Nunavik women giving birth closer to home
“It is much more comfortable being cared for by Inuit”
Staying at home and having your baby – that’s just a dream for most women in Nunavut, who must travel during late pregnancy to give birth in Iqaluit, Rankin Inlet or southern hospitals.
But a growing number of women who live along Hudson Bay and Hudson Strait in Nunavik are able to have their babies in or near their home communities through a system of midwife-run maternity units.
The home-grown and supported services are a source of joy and pride to the communities, as the recent celebration of Salluit’s own Irnisursiivik Maternity shows.
On March 21, Irnisursiivik held its official opening, two years after the birth of the first baby at the unit. Of the babies born in Salluit since 2004, 69 have been born at the maternity unit located in the community’s new, ultra-modern health clinic.
Staff asked for donations from local organizations and businesses to help fund the opening, and netted $5,000. A community contest was held to select a logo and name for the maternity unit.
For the opening, kids from Salluit’s youth rehabilitation facility decorated the clinic; school buses brought people up for the occasion, and everyone brought along food to share.

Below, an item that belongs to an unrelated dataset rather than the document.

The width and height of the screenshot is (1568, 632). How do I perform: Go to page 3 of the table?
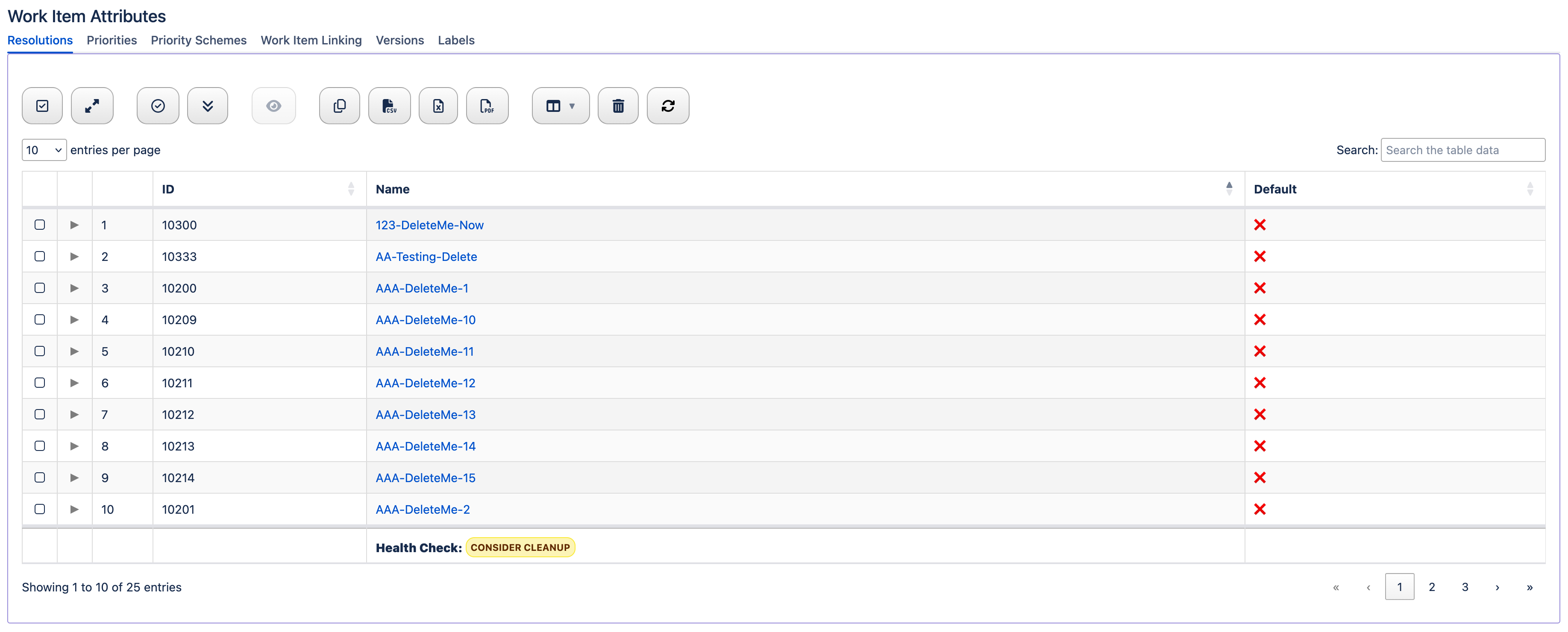click(1465, 586)
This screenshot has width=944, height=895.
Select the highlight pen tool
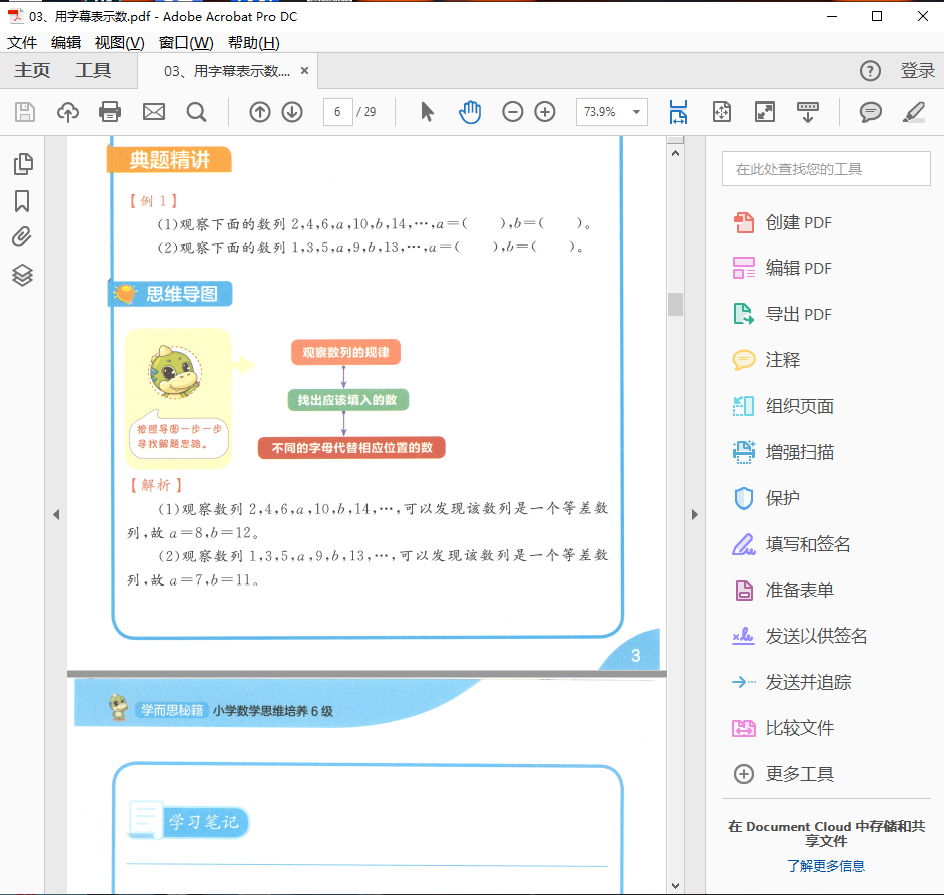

An elder and the first baby born at the maternity unit officially opened Irnisursiivik, with a ribbon-cutting ceremony. Then, T-shirts and cups featuring the new Irnisursiivik logo were handed out to all couples who had babies there.
“It really showed this maternity unit belongs to this community,” said Jennifer Stonier, a licensed midwife in Quebec who practices in Salluit.
But Irnisursiivik is a maternity unit that almost didn’t happen. A botched cancellation of the maternity program meant Stonier showed up in Salluit in January, 2004, keen to start the program. But it was cancelled at the last minute by the cash-strapped Inuulitsivik health board.
The community nurses didn’t know Stonier wasn’t coming, and Maggie Tayara was eager to start her training to become the first midwife from Salluit. So Stonier and Tayara got to work.
With no funding, they decorated the maternity unit with the help of contributions from local businesses, and then started documenting support for babies to be born in Salluit.
Community members went on the record, saying:
* “Birth is not always smooth. This is important. There are high risk and low risk. There should be no blame if something bad happens, like the baby or the mother dies. The traditional way of living was without blame when something tragic happened.”
* “Everyone understands that some women – the ones with a chance for complications go South. But those who are healthy should stay.”
* “It is much more comfortable being cared for by Inuit. It is important to teach Inuit to take care of births.”
* “The health administrators say they have no money. Well our families don’t have much money either. When a woman goes south or to Puvirnituq, she needs to take money for living expenses. At home that money is needed to buy food and pampers for her kids. Everyone is hurt a bit when she leaves.”
Stonier and Tayara received permission to deliver pre- and post-natal care, but, then, babies started being born at the maternity, mainly due to Salluit’s legendary poor weather.
The first birth was a “beautiful, beautiful, beautiful birth,” recalled Stonier, with the young mother’s entire family there to celebrate the occasion.
Some Inuulitsivik doctors were angry afterwards, she said, but they soon realized “that a life without meaning is much more dangerous.”
Irnisursiivik represents an extension of midwifery services, which have been offered since 1986 on the Hudson Bay coast from the Inuulitsivik maternity unit in Puvirnituq.
Salluit was at that time designated to be the third site for a maternity unit following the opening of Inukjuak’s unit in 1998.
Salluit’s goal is to create a team of four or five senior Inuit midwives, supported by rotating midwives from the South to provide back-up and training.
Results from Inuulitsivik’s two other maternity units are already impressive. During its first year of operation, Inukjuak transferred about 56 per cent of the women either to Montreal or Puvirnituq. The transfer rate is now about 14 to 21 per cent. There has been no rise in the number of medevacs.
Inuulitsivik’s maternity in Puvirnituq succeeded in reducing transfers to the South from 91 per cent in 1983 to less than 9 per cent in 1998. The prematurity rate went from approximately 11.4 per cent in 1983 to 7.4 per cent in 1997. And most intervention rates remain far below those in the South.
The midwives see every pregnant woman weekly, and provide full care – in Inuttitut – during labour and delivery. Home visits are made daily in the first week following the birth. Midwives follow the woman and baby until six weeks after the birth.
However, in communities where the relationships between the women and the midwives are lifelong, care and counseling for mothers and babies usually extends far beyond that period, say midwives.
Nunavik now also has a midwifery association, which was created at the First Midwifery Gathering on Nov. 24, 2005. This association provides a forum for Nunavik midwives to discuss midwifery issues, to work towards the official recognition of Inuulitsivik midwifery services and to support the development of midwifery services throughout Nunavik.